James Bond may have saved the world from Dr. No and a host of other creepy villains while wearing his Rolex Submariner, but in real life, it is Rolex that is saving the world. Rolex S.A., the Geneva watch manufacturer, is owned by the Hans Wilsdorf Foundation, a private trust which also operates the Rolex Institute, a division dedicated to philanthropy. The foundation was set up by Rolex’s founder Hans Wilsdorf in 1944, to ensure that a portion of the company’s income would always go to charity. Since then, Rolex has donated millions to causes that aim to improve the world.
As in the making of its watches, the Rolex philanthropic division is run with precision to exacting standards. The two main programs are the Rolex Awards for Enterprise, and the Rolex Mentor and Protégé Arts Initiative.
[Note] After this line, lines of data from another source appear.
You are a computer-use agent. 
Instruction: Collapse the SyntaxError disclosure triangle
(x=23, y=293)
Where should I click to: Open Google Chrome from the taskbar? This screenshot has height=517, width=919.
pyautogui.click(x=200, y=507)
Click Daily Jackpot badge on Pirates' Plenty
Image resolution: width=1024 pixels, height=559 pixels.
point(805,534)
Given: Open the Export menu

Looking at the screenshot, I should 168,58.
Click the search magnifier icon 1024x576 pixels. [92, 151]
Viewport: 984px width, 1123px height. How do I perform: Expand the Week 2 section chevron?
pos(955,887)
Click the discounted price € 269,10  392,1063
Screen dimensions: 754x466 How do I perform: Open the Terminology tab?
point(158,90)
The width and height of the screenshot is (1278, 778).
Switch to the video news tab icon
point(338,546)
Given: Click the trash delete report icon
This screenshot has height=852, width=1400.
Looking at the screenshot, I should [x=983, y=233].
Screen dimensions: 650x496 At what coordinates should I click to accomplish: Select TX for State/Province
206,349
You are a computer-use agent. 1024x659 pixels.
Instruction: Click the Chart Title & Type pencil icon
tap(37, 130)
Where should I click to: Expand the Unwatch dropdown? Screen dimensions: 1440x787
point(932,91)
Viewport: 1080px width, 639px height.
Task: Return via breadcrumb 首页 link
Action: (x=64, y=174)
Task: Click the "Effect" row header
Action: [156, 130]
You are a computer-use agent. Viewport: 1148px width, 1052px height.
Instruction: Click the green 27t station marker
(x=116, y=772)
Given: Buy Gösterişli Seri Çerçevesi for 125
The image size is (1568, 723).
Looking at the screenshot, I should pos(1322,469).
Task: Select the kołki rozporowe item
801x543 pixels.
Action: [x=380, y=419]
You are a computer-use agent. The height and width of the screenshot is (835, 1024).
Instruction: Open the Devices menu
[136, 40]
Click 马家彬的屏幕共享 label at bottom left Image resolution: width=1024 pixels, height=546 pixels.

The Rolex Awards for Enterprise was inaugurated in 1976 to commemorate the 50th anniversary of the Oyster chronometer by supporting men and women dedicated to advancing human knowledge and well-being, on both large and small scales. “The Rolex Awards support men and women around the globe who exemplify the ingenuity and excellence that defines the Rolex brand,” says Rebecca Irvin, Head of Philanthropy at Rolex. Projects are focused in the areas of science, technology, exploration, the environment and cultural heritage, and each laureate is awarded 100,000 Swiss francs to further their initiatives.
The focus of the Awards for Enterprise is on individuals rather than organizations, and the 125 laureates to date – aged from 25 to 74 – are an impressive group. Among the recipients this year is Mark Kendall, an Australian biomedical engineer who is developing a needle-free nanopatch to revolutionize the delivery of vaccines in the developing world. It has the potential to save the lives of millions of people who live in poverty and are vulnerable to disease. Another laureate, conservationist Sergei Bereznuk, is working to save the endangered Amur tiger in northern Russia, which is being driven to extinction because of excessive poaching.
Other projects range from the environmental (such as turning rice husks into cheap, clean energy), to the educational (establishing a traveling school for young Siberian nomads). Laureates are chosen by an international jury of independent experts, which typically includes explorers, conservationists, scientists, doctors, educators and innovators. In 2009, the program was expanded to include a Young Laureates program for budding visionaries between the ages of 18 and 30, who each receive 50,000 Swiss francs to support their projects.
The second program, launched in 2002, is the Rolex Mentor and Protégé Initiative. Its purpose, says Irvin, is “to revive the traditional relationship of master and apprentice by pairing young professionals with established artistic masters and funding them for a year of one-to-one collaboration. In this way, we envisaged contributing to and rekindling the passing on of art from one generation to another.”
To date the program has given 29 young artists the opportunity to benefit from a year of guidance and inspiration by working with a master in their field. “We have found, however, that rather than just ‘passing down’ their art and being the ‘givers,’ mentors benefit almost equally from the relationship,” says Irvin. “They are able to see their art through younger eyes and refresh their own outlook on their discipline, thereby typically learning from their protégé as well. To quote former film mentor Martin Scorsese: ‘The mentor gets as much inspiration as the protégé.’ ”
Rolex has paired artists in dance, film, literature, music, theatre, visual arts and architecture. This year’s teams include author Margaret Atwood, with protégé Naomi Alderman, and film editor Walter Murch with protégé Sara Fgaier. The goal for Rolex is to make a contribution to global culture and to encourage an enriching dialogue between generations of artists. Some have even resulted in serious collaborations.
“We have found that several of the protégés and mentors have begun working together on projects,” says Irvin. “One good example is Julia Leigh, the literature protégé from the first cycle, who called on Ben Frost, one of the music protégés to compose the music for her recent film. And, in April, there was a unique gathering of program participants at the Baxter Theatre Center in Cape Town, where William Kentridge, Peter Sellars and Wole Soyinka, all present and former mentors in the Arts Initiative, will join in an artistic exchange with Lara Foot, the center CEO and artistic director and herself a former protégé.”
When you buy your next Rolex, then, remember that you are not just adding some prestige to your collection (although you are doing that). You are also contributing to a life-line that fuels initiatives affecting millions of people. As the slogan goes: “With the right amount of passion, anyone can change everything.”